In my previous blog post I've discussed how the need for rigorous error handling in low-level infrastructure software prevents the usage of many fundamental C++ features (exceptions, constructors, destructors). The conclusion was that with such a severely limited feature set, writing the program in C yields shorter and more readable codebase. A side effect is eliminating the dependency on C++ runtime library, which shouldn't be easily dismissed, especially in embedded environments.

In this blog post I would like to explore the problem from a different point of view. Namely: Are there any performance implications in using C++ vs. C ?

In theory, the two languages should be equivalent. Object-orientedness is after all just a syntactic sugar on the top of procedural language, making the code more understandable to the human brain which seems to have evolved natural ability to deal with objects at the expense of dealing with entities such as flows, relations etc.

While the above is true — every C++ program can be automatically translated into an equivalent C program — the very ideology of the object-orientedness makes developers think in specific ways and design their algorithms and data structures accordingly. That in turn can have performance implications.

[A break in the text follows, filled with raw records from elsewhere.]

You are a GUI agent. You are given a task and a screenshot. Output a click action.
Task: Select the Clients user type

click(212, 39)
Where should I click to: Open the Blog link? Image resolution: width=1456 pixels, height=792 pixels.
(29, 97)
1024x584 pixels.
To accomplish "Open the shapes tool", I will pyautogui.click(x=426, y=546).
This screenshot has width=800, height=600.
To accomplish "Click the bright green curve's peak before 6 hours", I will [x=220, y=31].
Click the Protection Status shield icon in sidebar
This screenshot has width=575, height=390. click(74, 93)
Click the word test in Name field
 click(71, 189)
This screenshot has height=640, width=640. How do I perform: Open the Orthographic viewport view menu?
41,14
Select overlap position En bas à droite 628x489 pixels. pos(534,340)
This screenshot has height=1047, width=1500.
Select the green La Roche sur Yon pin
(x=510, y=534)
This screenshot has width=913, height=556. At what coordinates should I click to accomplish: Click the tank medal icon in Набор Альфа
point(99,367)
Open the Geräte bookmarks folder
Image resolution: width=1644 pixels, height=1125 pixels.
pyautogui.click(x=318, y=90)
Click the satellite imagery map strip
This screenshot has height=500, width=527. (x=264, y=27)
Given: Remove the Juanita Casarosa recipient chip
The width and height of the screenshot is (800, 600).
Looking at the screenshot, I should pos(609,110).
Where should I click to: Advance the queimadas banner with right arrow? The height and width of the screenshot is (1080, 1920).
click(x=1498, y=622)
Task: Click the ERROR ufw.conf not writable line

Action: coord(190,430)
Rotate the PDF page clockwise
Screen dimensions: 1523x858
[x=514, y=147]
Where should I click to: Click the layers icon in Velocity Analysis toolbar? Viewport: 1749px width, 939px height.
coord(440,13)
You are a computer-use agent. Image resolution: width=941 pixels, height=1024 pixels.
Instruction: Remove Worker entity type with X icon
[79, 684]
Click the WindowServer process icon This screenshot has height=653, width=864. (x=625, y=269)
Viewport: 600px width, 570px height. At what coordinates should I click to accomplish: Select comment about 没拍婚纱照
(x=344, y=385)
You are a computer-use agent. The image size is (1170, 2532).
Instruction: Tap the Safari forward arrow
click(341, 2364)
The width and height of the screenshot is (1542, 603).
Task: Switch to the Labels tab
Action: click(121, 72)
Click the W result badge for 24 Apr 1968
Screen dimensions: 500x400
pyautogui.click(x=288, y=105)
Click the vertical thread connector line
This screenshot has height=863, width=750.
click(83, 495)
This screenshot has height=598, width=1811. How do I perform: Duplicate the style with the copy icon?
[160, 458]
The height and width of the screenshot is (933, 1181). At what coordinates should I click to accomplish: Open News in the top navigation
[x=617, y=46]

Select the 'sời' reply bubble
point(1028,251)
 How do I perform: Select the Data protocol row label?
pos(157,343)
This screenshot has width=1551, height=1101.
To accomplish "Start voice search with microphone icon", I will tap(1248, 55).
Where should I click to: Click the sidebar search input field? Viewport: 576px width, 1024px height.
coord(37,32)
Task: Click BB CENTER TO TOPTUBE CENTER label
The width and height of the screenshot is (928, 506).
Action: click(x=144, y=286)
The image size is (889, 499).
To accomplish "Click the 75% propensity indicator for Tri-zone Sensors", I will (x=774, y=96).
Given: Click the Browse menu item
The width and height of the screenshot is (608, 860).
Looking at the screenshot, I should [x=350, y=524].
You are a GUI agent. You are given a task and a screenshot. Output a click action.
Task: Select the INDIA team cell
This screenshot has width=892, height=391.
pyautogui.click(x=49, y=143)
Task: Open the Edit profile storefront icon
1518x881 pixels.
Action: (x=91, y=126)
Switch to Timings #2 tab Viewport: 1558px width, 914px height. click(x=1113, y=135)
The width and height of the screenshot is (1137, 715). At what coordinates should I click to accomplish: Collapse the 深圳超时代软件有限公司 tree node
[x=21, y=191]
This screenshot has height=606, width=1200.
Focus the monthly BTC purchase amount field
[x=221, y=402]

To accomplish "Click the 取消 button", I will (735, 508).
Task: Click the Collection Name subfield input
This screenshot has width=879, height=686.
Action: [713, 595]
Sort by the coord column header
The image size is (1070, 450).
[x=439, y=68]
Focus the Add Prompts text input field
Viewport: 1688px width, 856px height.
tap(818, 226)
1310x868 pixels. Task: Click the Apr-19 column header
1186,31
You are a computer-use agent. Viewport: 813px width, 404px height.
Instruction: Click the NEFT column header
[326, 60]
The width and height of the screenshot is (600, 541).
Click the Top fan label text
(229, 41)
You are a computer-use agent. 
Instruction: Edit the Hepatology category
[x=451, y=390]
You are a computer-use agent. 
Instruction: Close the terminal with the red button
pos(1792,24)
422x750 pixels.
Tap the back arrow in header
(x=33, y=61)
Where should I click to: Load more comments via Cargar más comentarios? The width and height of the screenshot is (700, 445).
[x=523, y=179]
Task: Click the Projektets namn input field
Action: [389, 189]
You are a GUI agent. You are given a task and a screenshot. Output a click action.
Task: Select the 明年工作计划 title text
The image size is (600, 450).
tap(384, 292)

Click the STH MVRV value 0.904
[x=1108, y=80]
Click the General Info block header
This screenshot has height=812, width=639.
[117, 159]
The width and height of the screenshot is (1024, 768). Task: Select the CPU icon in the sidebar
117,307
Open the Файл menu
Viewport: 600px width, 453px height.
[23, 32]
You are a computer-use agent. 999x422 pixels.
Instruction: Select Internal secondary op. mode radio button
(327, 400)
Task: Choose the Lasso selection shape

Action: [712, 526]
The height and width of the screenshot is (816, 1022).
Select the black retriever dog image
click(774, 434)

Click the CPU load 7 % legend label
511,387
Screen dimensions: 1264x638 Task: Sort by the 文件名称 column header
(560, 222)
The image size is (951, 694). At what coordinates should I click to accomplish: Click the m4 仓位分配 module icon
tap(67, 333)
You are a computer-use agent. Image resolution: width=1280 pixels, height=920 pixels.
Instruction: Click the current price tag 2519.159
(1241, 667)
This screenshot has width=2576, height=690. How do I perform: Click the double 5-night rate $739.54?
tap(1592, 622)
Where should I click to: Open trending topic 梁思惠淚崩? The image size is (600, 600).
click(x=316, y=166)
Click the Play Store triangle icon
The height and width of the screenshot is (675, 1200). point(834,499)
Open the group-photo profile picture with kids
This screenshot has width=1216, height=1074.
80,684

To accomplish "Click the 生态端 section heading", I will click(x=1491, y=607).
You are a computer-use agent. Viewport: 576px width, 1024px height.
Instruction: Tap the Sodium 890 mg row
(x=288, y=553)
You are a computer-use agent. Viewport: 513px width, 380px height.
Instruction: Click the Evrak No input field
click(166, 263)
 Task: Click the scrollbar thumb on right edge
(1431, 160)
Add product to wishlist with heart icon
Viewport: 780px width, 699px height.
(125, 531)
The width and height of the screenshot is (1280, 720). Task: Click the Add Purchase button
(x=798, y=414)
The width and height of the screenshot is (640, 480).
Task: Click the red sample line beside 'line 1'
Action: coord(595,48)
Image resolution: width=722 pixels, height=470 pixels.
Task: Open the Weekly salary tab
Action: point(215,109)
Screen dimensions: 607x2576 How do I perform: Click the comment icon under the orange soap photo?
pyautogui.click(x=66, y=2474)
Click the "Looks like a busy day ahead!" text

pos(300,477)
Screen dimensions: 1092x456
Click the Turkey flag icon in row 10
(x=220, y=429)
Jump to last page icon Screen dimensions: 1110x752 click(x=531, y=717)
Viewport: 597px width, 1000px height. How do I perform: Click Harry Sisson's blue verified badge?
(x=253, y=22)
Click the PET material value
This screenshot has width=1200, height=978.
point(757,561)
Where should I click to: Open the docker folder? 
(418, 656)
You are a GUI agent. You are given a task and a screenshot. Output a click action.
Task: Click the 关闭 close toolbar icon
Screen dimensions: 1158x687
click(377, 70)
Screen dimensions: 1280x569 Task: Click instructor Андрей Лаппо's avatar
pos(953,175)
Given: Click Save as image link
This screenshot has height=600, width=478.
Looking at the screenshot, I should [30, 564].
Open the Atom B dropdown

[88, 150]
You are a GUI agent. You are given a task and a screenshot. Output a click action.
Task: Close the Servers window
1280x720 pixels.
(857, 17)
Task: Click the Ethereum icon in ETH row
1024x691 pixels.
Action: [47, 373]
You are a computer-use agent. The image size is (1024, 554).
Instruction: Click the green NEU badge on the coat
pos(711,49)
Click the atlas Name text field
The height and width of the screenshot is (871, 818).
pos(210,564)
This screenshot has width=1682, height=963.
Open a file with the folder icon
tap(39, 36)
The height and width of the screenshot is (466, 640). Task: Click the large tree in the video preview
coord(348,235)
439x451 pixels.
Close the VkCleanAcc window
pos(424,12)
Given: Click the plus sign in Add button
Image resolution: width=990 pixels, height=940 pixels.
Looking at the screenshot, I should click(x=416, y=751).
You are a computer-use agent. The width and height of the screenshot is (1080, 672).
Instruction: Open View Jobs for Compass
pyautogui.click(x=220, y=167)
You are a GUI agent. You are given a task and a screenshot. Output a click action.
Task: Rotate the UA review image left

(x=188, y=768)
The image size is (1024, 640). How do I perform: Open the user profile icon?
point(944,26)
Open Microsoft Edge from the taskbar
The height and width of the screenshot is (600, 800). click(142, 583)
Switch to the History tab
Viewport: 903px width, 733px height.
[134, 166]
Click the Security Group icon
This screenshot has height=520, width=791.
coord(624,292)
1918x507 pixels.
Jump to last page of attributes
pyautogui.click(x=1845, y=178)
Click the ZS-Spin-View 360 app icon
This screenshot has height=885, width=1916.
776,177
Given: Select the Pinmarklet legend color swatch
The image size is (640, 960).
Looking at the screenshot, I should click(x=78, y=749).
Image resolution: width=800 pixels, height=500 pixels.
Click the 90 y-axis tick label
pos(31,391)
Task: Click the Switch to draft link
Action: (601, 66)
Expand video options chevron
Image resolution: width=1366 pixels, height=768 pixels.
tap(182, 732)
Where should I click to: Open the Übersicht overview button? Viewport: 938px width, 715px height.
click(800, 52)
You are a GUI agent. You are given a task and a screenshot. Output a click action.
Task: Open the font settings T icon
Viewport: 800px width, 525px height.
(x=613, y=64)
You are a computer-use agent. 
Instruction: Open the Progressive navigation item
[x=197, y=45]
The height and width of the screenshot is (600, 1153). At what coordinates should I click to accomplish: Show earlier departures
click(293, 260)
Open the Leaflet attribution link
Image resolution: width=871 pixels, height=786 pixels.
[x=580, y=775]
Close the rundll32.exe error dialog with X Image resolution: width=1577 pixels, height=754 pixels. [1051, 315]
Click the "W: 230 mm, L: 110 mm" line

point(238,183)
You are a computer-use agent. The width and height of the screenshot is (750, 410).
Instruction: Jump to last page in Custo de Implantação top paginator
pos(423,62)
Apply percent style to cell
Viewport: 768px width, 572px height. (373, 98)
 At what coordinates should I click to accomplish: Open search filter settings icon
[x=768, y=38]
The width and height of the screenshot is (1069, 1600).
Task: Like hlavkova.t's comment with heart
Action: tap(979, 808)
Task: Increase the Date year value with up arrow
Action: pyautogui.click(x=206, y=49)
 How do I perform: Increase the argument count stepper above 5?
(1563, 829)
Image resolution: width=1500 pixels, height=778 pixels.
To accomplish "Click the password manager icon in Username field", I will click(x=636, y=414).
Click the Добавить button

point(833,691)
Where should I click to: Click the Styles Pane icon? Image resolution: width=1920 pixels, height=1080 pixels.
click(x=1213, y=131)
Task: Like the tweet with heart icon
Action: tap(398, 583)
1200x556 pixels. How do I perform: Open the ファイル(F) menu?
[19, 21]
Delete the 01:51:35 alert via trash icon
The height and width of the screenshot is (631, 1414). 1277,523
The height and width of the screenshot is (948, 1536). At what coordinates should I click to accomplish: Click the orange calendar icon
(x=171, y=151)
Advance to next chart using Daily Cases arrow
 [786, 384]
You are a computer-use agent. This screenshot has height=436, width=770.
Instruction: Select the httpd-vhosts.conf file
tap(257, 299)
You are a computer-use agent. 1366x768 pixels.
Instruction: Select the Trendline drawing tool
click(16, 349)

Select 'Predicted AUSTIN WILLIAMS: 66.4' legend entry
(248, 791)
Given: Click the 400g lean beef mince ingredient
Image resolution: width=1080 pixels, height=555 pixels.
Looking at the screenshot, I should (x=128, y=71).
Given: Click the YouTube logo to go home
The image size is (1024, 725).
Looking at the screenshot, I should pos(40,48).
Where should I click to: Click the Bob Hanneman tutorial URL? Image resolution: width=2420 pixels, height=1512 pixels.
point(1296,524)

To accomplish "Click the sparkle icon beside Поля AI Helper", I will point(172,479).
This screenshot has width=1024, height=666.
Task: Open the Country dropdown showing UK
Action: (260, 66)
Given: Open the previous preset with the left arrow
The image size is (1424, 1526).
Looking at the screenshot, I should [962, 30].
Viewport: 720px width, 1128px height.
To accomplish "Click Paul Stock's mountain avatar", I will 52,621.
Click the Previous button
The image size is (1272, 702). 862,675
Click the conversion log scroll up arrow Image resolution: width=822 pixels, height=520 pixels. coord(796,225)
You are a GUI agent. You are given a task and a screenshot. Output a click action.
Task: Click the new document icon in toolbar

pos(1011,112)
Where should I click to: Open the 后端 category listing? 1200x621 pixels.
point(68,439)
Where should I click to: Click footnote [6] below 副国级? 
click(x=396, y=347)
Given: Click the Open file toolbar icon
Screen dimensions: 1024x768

Let's compare how a C++ programmer would implement a list of objects:

EDIT: Assume that the object to be contained in the list is non-Assignable as is the case with any non-trivial objects, for example those holding large memory buffers, file descriptors, threads etc. If the object is Assignable simple std::list would do and there is no problem.

class person
{
    int age;
    int weight;
};

std::list <person*> people;

C programmer would rather solve the same problem in the following way:

struct person
{
    struct person *prev;
    struct person *next;
    int age;
    int weight;
};

struct
{
    struct person *first;
    struct person *last;
} people;

Now, let's compare how this solutions look like in the memory:

First thing to note is that the C++ solution allocates twice the number of memory chunks compared to the C solution. For each element of the list there's a little helper object created. When there are lots of containers in the program the amount of these helper objects proliferates.

For example, in ZeroMQ creating and connecting a socket results in dozens of memory allocations. In the C rewrite of the library I am working on at the moment, creating a socket requires one memory allocation and connecting it results in yet one more allocation.

Obviously, the number of allocations has performance consequences. The time spent allocating the memory chunks may be irrelevant — in ZeroMQ it is out of critical path anyway — however, the amount of memory used and the memory fragmentation that ensues is pretty important. It has direct impact on how CPU caches are filled and, consequently, on cache miss rate. Recalling that access to physical memory is by far the slowest operation in modern computers may give you an idea what the performance impact would be.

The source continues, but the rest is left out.